The government Wednesday announced farm-gate prices for the 2022 season with minimum price for Malawi’s staple commodity, maize, set at K220 per kilogram (kg), up from K150 per Kilogram in 2021.
Agriculture stakeholders have since welcomed the price tags while calling on the government to go a mile in safeguarding farmers from middlemen who continually dupe them.
Speaking during a press briefing in Lilongwe Wednesday, Minister of Agriculture Robin Lowe said when coming up with the prices, an average markup of 30 percent to 2021 prices was factored in on top of production costs and market forces, among other things.
He said the government also worked at providing incentives to the growers through consultations and reading of price trends for the previous years.
Lowe then challenged that no unlicensed buyers should be allowed to buy produce from farmers, saying government through security agents will be on the ground to protect them.
“Buying agricultural produce without a licence and below the set minimum price is an offence and the law will take its course. Buyers of agricultural produce should not be allowed to buy produce from our smallholder farmers below the set minimum prices,” he said.
He then requested all district councils, local leaders and all security agencies in government to assist the Ministry of Agriculture to enforce the minimum prices.
Lowe said Soya beans, finger millet and pure beans should be sold at not less than K480 per kg, a rise for soya from K320 per kg, while pure beans have dropped from K510 per kg.
Asked if they are ready to go on the market and start buying produce General Manager for state-owned grain trader Agricultural Development and Marketing Corporation (Admarc) Rhino Chiphiko said preparations are at an advanced stage.
“Right now Admarc is ready to start buying the crops especially cash crops like groundnuts and bean. We are preparing our warehouses and markets we have about 385 markets. We are buying poly sacks and ensuring that all the scales are assized,” Chiphiko explained.
He however said, Admarc will delay a bit in purchasing maize, saying they will start buying in May or June when the moisture content drops to about 30 percent or less.
But President for the Farmers Union of Malawi (FUM) Frighton Njolomole bemoaned Admarc’s delay to go on the market.
He said the delay gives vendors and other unscrupulous middle buyers an edge to exploit farmers, who he said fail to make profit from their hard work.

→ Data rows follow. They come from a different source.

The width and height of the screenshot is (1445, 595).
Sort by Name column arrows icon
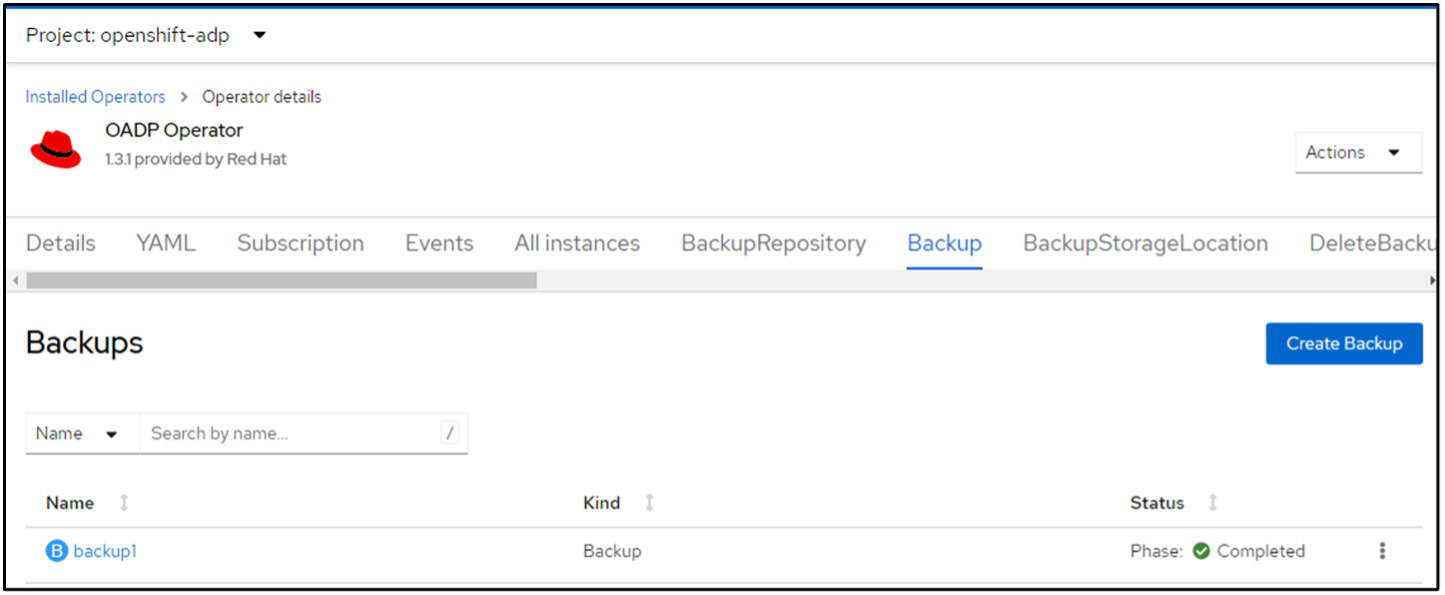[124, 503]
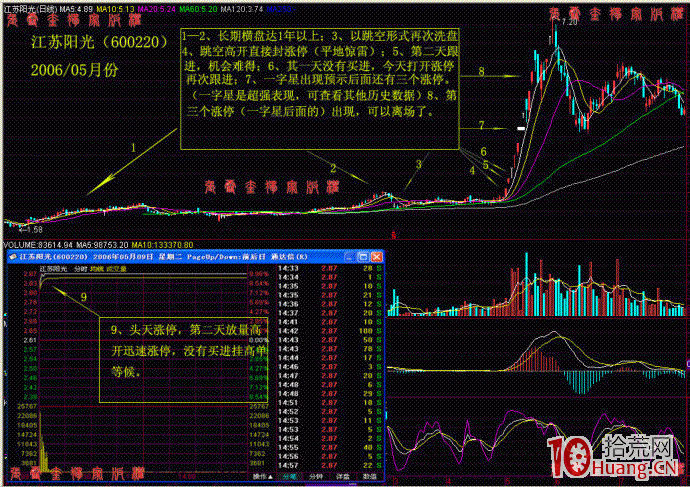Click the 7.20 peak price marker
The width and height of the screenshot is (690, 487).
569,21
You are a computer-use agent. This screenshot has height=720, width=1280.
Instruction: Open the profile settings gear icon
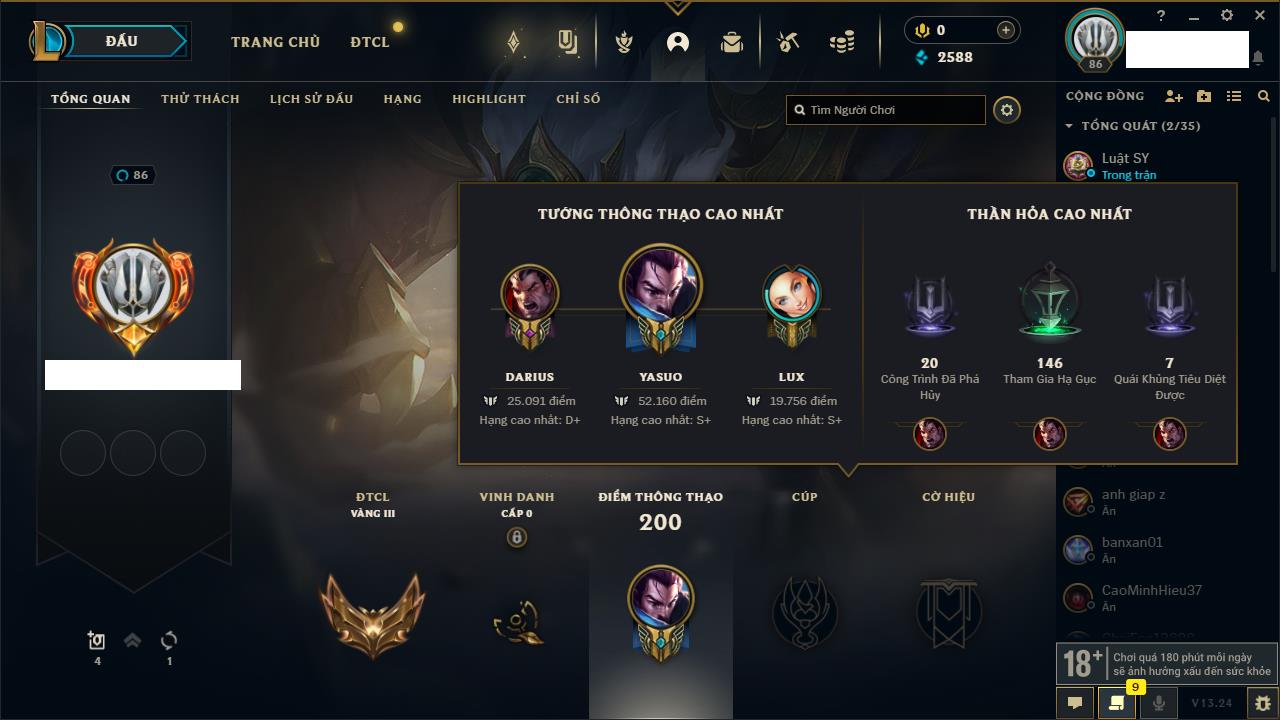point(1007,110)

Njolomole further asked government to safeguard farmers and cautioned farmers to only deal with licensed traders.
“We are happy that the farm-gate prices have been announced in good time and the raise is giving hope, needless to say that last year people had bumper yields unlike this year. The best thing for us is for Admarc to go on the market much earlier than usual, Admarc should have dryers to deal with the issue of high moisture content,” he said.
Meanwhile, government has announced that it will be issuing licences to eligible traders through the Ministry of Agriculture, all the eight Agricultural Development Divisions and all District Councils.